DATE :          November 22, 2004



This memo includes information about the 2004 Hennen’s American Public Libraries Rating (HAPLR) Index, which compares public library indicators for excellence (Attachment 1).  The Index ranked North Carolina 36th in the nation and the Chapel Hill Public Library 1st in the State, with a rating of 783 out of 1000.



Nationwide public library statistics are collected and disseminated annually through the Federal-State Cooperative System (FSCS) for public library data. Statistics are collected from approximately 9,000 public libraries.       The Federal-State Cooperative System web site may be found at the following web site:

The 2004 Hennen’s American Public Libraries Rating (HAPLR) Index was released mid-year by the U.S. Department of Education and published in the October 2004 American Libraries magazine.    The Index used service measures and 2002 data reported to the Federal-State Cooperative System in 2003 to calculate public library performance nationwide.

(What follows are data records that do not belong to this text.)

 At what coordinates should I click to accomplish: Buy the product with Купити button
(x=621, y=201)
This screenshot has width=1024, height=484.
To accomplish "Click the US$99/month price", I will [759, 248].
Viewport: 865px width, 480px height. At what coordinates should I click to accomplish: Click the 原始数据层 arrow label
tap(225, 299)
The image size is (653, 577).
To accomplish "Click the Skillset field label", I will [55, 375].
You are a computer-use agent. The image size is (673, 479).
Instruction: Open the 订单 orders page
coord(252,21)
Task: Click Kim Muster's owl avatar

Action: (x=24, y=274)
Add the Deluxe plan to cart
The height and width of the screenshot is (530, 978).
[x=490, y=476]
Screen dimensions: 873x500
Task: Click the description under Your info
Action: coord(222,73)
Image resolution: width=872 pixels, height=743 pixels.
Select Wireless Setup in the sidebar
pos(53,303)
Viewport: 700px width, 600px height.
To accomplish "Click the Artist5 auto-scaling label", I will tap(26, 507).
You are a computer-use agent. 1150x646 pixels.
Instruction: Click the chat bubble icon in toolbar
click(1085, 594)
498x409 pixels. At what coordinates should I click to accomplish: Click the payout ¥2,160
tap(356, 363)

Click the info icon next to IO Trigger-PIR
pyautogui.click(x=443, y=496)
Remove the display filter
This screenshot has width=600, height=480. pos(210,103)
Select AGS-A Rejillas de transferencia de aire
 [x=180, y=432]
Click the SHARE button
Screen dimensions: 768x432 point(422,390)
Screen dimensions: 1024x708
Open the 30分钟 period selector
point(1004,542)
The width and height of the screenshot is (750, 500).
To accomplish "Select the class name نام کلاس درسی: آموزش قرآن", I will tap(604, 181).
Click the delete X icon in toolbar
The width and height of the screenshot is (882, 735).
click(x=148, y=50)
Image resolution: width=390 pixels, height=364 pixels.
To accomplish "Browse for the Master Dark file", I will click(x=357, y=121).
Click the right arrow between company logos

As in five previous editions of the HAPLR Index, Chapel Hill Public Library scored 783, the highest score of any public library system in North Carolina.  In second and third places were Southern Pines Public Library (713) and Hickory Public Library (711).  Rankings for all North Carolina public libraries are attached (Attachment 2). 



What the HAPLR Index Measures:  The HAPLR Index includes weights and scores for fifteen factors (six input; nine output) for traditional library activities such as circulation, staffing, collection, reference service, and funding levels.   Libraries are grouped within 10 population groups and then compared to similarly-sized libraries.

Currently, one third of the HAPLR Index is sensitive to materials circulation. In the future, less traditional measures such as electronic resources, non-print collections (audio and video collections), interlibrary loan activity and facility size data will also be included in the HAPLR rating system.

The top ten libraries in Chapel Hill’s 2002 population category received HAPLR ratings of 857-941 (Attachment 1).

Usefulness of the Available Data:  Federal data have only been collected on a consistent national basis since 1981.  Critics believe that, because the HAPLR Index does not measure all library services, it cannot be used as a general measure of excellence for all public libraries.  Proponents feel that, as the data gathering process continues to be refined, HAPLR Index results will provide increasingly consistent and useful information.  


We believe that less traditional library services will be increasingly important to a library’s measure of success in the future and should be included in the HAPLR Index as soon as possible.  We also believe that, as more service measures are compiled for comparison nationally, the HAPLR Index will provide Chapel Hill with increasingly useful statistics to compare its library services with other public library systems, especially those located in academic communities. 




This report is presented for the Council’s information.  We would be pleased to provide further information desired by the Council.




1.   “Great American Public Libraries: The 2004 HAPLRRankings” American Libraries, October 2004 (p. 3).


2.   “Hennen’s American Public Library Ratings (by State),” October 2004 (p. 8).